The first tip I'll give you now: if you want to meet creators, brave the con floor on Saturday. I noticed many creators there at their booths on Saturday afternoon who weren't there on Thursday or for much of Friday. On the other hand, since Thursday's not as busy, you might get the chance to talk more and spend more time with the creators who are there at that point. Take your pick.
On to the creators:
I finally met Erik Larsen in person. That's the highlight of the convention for me. Long-time Pipeline readers know I'm a big fan. Erik's published most of the letters I've written to him about SAVAGE DRAGON for 60 issues now. I've followed him since his days on AMAZING SPIDER-MAN and have since managed to go back and pick up his other works in books such as DOOM PATROL and TEEN TITANS.
I'm sure everyone out there has that one creator they really like, that they've followed, that they've enjoyed, but haven't met. I'm lucky enough that my favorite creator is (a) still alive, (b) does conventions and (c) is so damned friendly and accessible. He sat at his table all 4 days pounding out sketch after sketch for fans, taking any and all requests. (The only exception was SuperPatriot. Dave Johnson's gun-work on that character has made him too difficult for Erik to draw. =) It's amazing to watch the Larsen machine pound out Dragon, the Teenage Mutant Ninja Turtles, Wonder Woman, God - one after another. Spanning two pages in some sketchbooks. Directly in pen. I think more people visited his booth for sketches than autographs.
It was also fun to see some passers-by realize that an Image founder was still drawing comics and was easily accessible to his fans. You won't find Jim Lee or Todd McFarlane or Marc Silvestri doing anything like this. Erik's just a big fellow geek at heart, willing to talk to anyone about just about anything. Trust me; I've seen him at work.
It's worth catching him at a convention to see how he holds his pen when he draws. It's indescribable, but I'll give it a shot. He holds the pen under his hand instead of through it, using his thumb as the pivot point.
For those of you who've been hounding me on this point, I've taken a look at all the PCR's and P2's I've written since coming to CBR. Erik Larsen, in that time frame, has written or drawn more than a dozen books.
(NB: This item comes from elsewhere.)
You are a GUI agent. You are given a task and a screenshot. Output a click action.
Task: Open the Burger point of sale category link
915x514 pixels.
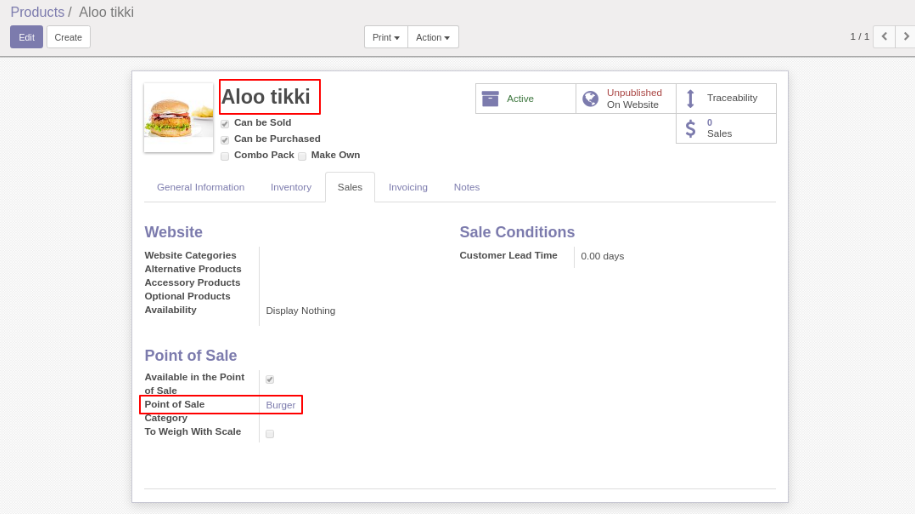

I've reviewed his books in 4 different columns, one of which was barely a three-sentence paragraph. (If you count the infamous Your Man @ Marvel column, that jumps up to 5.) In that time, I've written something like 30 columns. I don't think I'm overdoing it.
I had Jeph Loeb and Tim Sale sign my copy of the BATMAN: THE LONG HALLOWEEN hardcover collection when I caught up with them at Sale's table. Sale already had a commissioned sketch list a mile long to do that weekend, and I'd be amazed if he got them all done. Sale seems either painfully shy or somewhat aloof, both there at his table as well as at the Eisners. Diana Schutz and Jeph Loeb did all the talking for him there.
Sergio Aragons doesn't do con sketches anymore, because he's sick of people turning around and selling them on eBay the next day. That sickens me. I love to collect sketches and autographs as a great way to remember meeting an artist, or as a momento or as just being a big fan. I thought Aragones might be over-reacting. I took a look at eBay tonight. You'd be amazed how much San Diego stuff is up for bids over there. From autographed books only available at the con to sketches done at the con to the actual con program book. Aragones has a point, and I don't blame him one bit. It's a real shame the true fans have to suffer for the thoughtless few.
This is not a slight on eBay. This is a rant against those morons who use it that way. I've picked up some terrific stuff on eBay and currently have a bunch of bids in on stuff I hope to be able to review here in the coming months. (You'd be amazed how many dealers sell complete runs of series. =)
But to be so callous as to sell a sketch Sergio Aragones did expressly for you?!? Even worse: To spend time at the con standing in line to get the man to do a free sketch expressly so you can turn around and sell it? That's unethical.
By the way, I never met Aragons or Mark Evanier at the con. I saw them accepting their award at the Eisners, but didn't want to brave the autograph lines at the con and had to skip the GROO panel. Maybe next year.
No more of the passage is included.